Если этот человек – женщина, интересно, что там, под кадром. Какая она: молодая или пенсионерка; может быть, вовсе девочка. Хотелось бы все увидеть собственными глазами. Хотелось бы многое узнать. Каков род ее занятий, замужем или вдова, сколько детей и мужчин было у нее в прошлом и есть на данный момент. Что она предпочитает: поэзию или конный спорт, суп из шампиньонов или «Шампанское». Верит ли в Бога. Или хотя бы в любовь с первого взгляда. Если этот человек действительно Первый – должна верить. Мы все влюблены в нее, даже женщины – я не обобщаю, я знаю, что говорю.
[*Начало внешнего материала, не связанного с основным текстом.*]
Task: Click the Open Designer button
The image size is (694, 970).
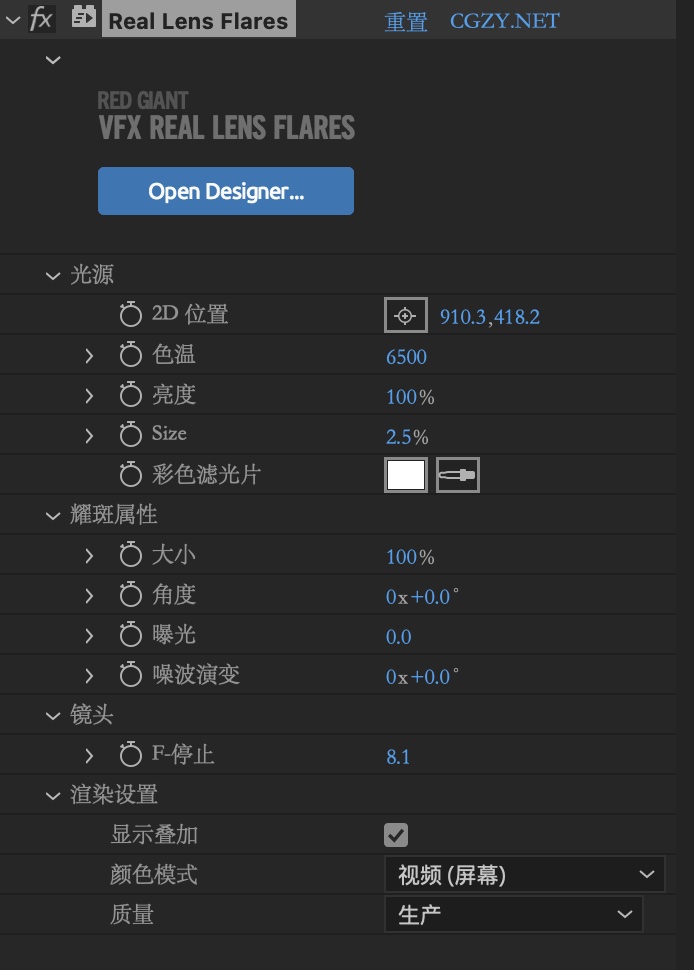Action: coord(226,191)
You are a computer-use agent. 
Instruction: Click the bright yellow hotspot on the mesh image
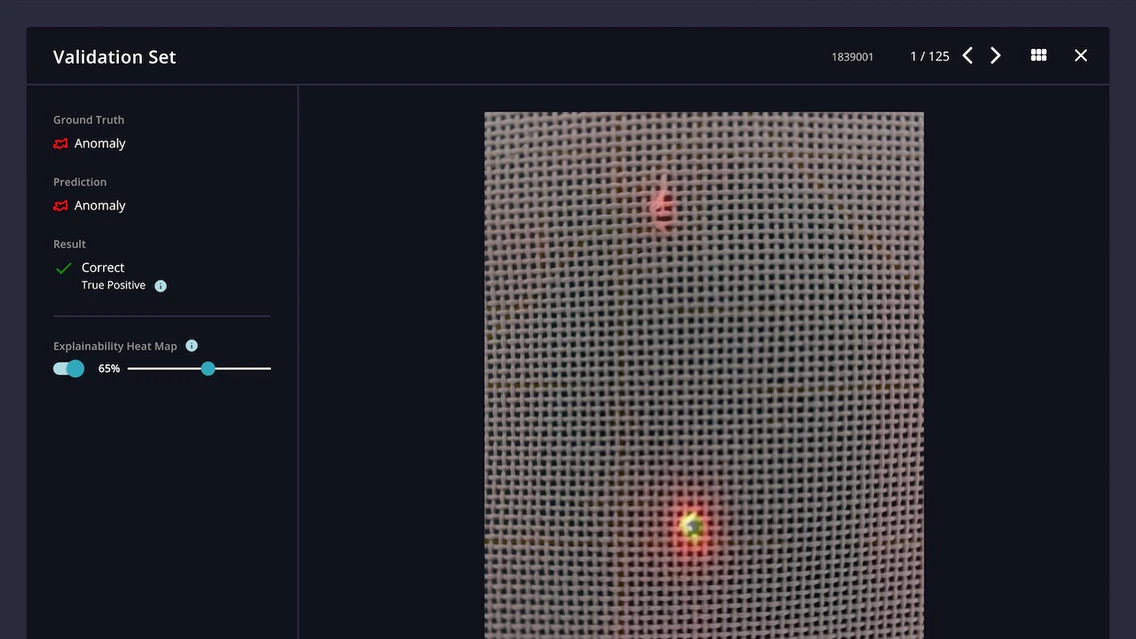pos(691,524)

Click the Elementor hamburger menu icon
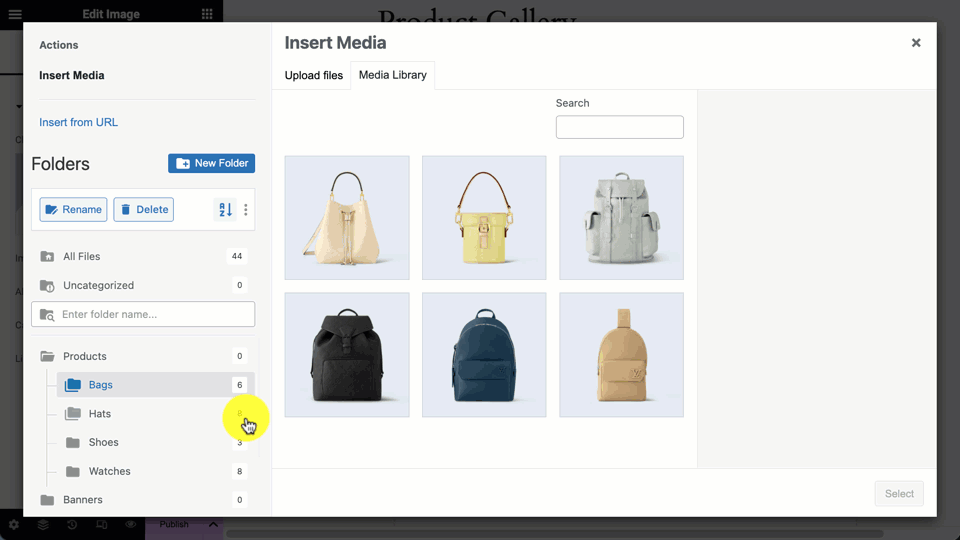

Этот человек – символ свободы. Его лицо – символ свободы. Его глаза – а мы сейчас видим только глаза – символ свободы. Символ чего-то потустороннего.

Но мы – по эту сторону.

По ту сторону наверняка сидят другие – наверняка сидят, на­верняка другие, потому что – не мы. Не мы они хотя бы уже потому, что находятся по другую сторону. И смотрят — с другой стороны. Все, что мы видим справа – для них левое, все, что они видят справа – слева для нас. Не подлежит сомнению только то, что в центре, да и то – лишь тогда, когда изображение отсутствует.

Человек идет по улице. Иной раз изложение конкретного факта Может оказаться не менее ложным, чем обобщение, ненавистное уже всем.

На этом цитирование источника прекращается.